第4楽章は、エルガー、ビリー、ペインの三者による儀式であると考えられる。
そして、それぞれに対応するテーマが存在する。
まず冒頭のファンファーレ。
これはエルガー自身がオーケストレーションまで完成させていた素材であり、ここではエルガーのテーマと呼ぶことができる。

次に、ペインが補完に際して重視した「アーサー王」の要素。
これがペインのテーマである。
そして、この二人を結びつけるキーパーソンであるビリーのテーマ。
それは、彼がエルガー作品の中で最も愛したと語っていた《子ども部屋》組曲第5曲「荷馬車」の主題、正確にはそのリズムである。

オリジナルの「荷馬車」では、主に下降音形として現れるこのリズムが、第4楽章では上昇音形として現れる。
さらに「荷馬車」には二つの要素がある。
① 曲全体を貫く下降音形のリズム ② そのリズムに乗る上昇音形の主題

第4楽章で用いられている「荷馬車」の主題は、①の下降音形のリズムと、②の上昇音形の旋律を融合させたハイブリッドであることが分かる。
さらに言えば、この②の上昇音形の主題は、冒頭のエルガー自身によるファンファーレと、どこか似た輪郭を持ってはいないだろうか。
今回新たに気づいた点であり、まだ十分に掘り下げられてはいないが、両者の間に関連性がある可能性は高いと感じている。
実はこの荷馬車のリズムのよく似たものは、第2楽章のスケルツォにも登場している。こちらも「アーサー王」からの引用でテーマの下に延々と流れるリズムなのである。
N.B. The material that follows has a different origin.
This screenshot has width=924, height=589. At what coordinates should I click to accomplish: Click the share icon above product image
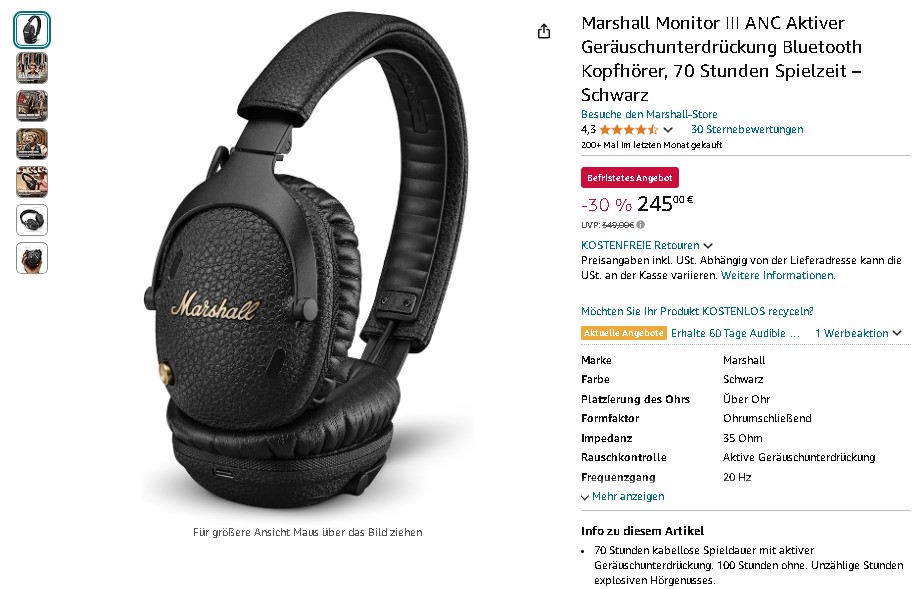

こうなるともともとが「アーサー王」と組曲「子ども部屋」には関連性があり、それをペインが意識的に引用したということが言えるのかもしれない。
このような、ペインが施した深層の儀式性を踏まえた上で《交響曲第3番》を演奏できる指揮者は、現時点では尾高忠明以外に見当たらないというのが率直な実感である。
それは、単なる解釈や研究の成果ではなく、
正統な魂の継承によってのみ可能となる演奏だからである。